Measuring the scoop, however, would prove to be no simple matter. You can’t just lay a ruler along the scoop and read off the dimensions. Indeed, you can’t touch it at all. The Surveyor 3 scoop is in an airtight triangular container, and NASA curators do not wish the scoop to be removed because handling in air will degrade the historical fidelity of the unique artifact.

So the Glenn team borrowed photogrammetry apparatus from the Kennedy Space Center. Photogrammetry is a technique of measuring objects strictly from photographs. They have a photographic studio setup with a white background. GRC team member Juan Agui, an expert in digging force experiments, photographed the scoop in its container next to a standard photogrammetry cube, which has a precise checkerboard pattern on it.
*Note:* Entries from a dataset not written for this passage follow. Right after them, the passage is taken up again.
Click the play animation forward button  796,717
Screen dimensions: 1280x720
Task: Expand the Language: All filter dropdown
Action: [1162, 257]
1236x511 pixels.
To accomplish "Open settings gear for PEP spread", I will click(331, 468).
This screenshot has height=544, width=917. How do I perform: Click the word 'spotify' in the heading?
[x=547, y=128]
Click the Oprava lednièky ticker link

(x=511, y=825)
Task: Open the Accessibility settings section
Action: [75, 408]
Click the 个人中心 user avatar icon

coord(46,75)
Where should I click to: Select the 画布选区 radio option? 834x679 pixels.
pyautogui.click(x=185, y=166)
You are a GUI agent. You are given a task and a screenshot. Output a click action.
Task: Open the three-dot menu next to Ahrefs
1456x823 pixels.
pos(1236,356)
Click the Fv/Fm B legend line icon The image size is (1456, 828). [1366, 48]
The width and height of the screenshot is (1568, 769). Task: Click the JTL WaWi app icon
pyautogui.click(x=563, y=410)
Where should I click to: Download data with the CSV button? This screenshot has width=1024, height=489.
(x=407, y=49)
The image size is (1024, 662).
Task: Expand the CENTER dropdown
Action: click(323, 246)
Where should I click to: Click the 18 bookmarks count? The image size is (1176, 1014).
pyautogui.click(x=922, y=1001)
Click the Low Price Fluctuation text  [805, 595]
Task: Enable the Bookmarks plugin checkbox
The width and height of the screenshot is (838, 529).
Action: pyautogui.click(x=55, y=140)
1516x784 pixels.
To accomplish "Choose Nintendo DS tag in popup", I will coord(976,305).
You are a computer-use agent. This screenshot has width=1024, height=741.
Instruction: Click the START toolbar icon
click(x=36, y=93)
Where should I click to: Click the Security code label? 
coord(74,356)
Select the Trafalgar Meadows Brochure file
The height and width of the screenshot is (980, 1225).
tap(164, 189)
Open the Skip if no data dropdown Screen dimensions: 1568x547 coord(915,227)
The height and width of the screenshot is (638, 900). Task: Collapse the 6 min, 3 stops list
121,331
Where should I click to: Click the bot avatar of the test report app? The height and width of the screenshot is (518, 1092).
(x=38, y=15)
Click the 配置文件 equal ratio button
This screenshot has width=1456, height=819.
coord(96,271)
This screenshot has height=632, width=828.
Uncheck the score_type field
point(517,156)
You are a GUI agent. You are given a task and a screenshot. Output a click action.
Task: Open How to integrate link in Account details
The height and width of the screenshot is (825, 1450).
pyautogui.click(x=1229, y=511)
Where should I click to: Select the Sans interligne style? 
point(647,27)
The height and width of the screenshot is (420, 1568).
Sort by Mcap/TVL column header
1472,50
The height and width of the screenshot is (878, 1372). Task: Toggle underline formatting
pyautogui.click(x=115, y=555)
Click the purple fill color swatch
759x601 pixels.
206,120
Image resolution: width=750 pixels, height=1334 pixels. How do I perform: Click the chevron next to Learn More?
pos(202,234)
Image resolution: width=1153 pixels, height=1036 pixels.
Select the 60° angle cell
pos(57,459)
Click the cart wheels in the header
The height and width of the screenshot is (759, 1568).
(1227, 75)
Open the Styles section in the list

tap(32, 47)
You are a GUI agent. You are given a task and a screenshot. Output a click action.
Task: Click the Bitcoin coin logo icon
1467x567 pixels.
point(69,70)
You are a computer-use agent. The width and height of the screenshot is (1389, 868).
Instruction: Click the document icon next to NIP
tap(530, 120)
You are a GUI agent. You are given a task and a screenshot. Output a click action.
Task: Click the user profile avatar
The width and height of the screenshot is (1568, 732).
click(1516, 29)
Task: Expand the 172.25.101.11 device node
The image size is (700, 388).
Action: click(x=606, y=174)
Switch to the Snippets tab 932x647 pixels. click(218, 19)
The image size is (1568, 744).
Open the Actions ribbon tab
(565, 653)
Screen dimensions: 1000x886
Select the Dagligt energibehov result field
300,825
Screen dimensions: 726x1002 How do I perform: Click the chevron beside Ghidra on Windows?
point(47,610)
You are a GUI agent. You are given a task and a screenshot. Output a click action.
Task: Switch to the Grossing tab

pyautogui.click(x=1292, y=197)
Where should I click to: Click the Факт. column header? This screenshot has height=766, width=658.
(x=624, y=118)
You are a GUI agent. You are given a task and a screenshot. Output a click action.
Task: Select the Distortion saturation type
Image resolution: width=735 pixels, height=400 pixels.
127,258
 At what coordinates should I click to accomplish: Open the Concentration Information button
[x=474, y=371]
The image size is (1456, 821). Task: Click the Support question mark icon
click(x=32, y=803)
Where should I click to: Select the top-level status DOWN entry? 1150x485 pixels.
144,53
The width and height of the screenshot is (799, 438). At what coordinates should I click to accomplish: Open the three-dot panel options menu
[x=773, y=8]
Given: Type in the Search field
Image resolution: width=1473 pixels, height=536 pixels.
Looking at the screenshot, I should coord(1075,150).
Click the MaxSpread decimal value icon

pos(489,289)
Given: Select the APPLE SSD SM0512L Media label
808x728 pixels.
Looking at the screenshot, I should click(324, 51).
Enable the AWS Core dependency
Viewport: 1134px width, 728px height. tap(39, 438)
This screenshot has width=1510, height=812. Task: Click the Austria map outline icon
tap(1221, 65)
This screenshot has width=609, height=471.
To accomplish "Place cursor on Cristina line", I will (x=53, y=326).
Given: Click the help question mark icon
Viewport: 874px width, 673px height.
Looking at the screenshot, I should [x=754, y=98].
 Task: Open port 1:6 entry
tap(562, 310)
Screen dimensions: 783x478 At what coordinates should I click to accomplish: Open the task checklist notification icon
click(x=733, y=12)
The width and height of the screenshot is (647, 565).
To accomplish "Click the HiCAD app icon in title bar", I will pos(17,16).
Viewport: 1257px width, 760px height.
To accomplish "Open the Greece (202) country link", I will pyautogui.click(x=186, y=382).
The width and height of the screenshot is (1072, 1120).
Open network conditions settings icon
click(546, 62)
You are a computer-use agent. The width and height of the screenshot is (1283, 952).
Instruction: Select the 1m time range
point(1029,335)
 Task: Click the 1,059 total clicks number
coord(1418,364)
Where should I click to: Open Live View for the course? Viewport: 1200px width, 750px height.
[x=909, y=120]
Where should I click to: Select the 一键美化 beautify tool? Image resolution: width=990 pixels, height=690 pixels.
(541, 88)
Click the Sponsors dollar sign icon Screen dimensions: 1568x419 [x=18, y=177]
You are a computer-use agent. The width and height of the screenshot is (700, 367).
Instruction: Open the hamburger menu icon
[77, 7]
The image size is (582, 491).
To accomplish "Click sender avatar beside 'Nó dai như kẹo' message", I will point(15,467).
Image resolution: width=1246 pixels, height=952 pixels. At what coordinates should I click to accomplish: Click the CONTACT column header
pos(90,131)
Then, using software, Robert Mueller of the Kennedy Space Center extracted dimensions using mathematical triangulation, measuring from points on the scoop to points where corners of dark checks meet on the cube. The software was developed for the Columbia Accident Investigation Board activity.

“Photogrammetry is pretty good,” Agui remarks. “We got measurements of the scoop accurate to 0.030 or 0.040 inch (~1 mm).”

They’ve since constructed a replica of the scoop and now they are using it to dig into simulated lunar regolith.

“Measurements of digging forces are underway,” he says. The replicated scoop plunges into a rectangular “soil bed” filled with JSC-1a, a man-made moondust substitute that closely matches the known properties of lunar regolith, while a computer monitors bearing forces. “Our team is quite pleased to find that the measurements appear to be close to reproducing [the best] Surveyor 7 data from the Moon.”

With this test bed in place, the team can, e.g., move forward to test alternate scoop designs and refine theories of lunar soil mechanics. “Obtaining the Surveyor replica really made the difference,” says Agui.

The secrets of digging on the Moon are being revealed.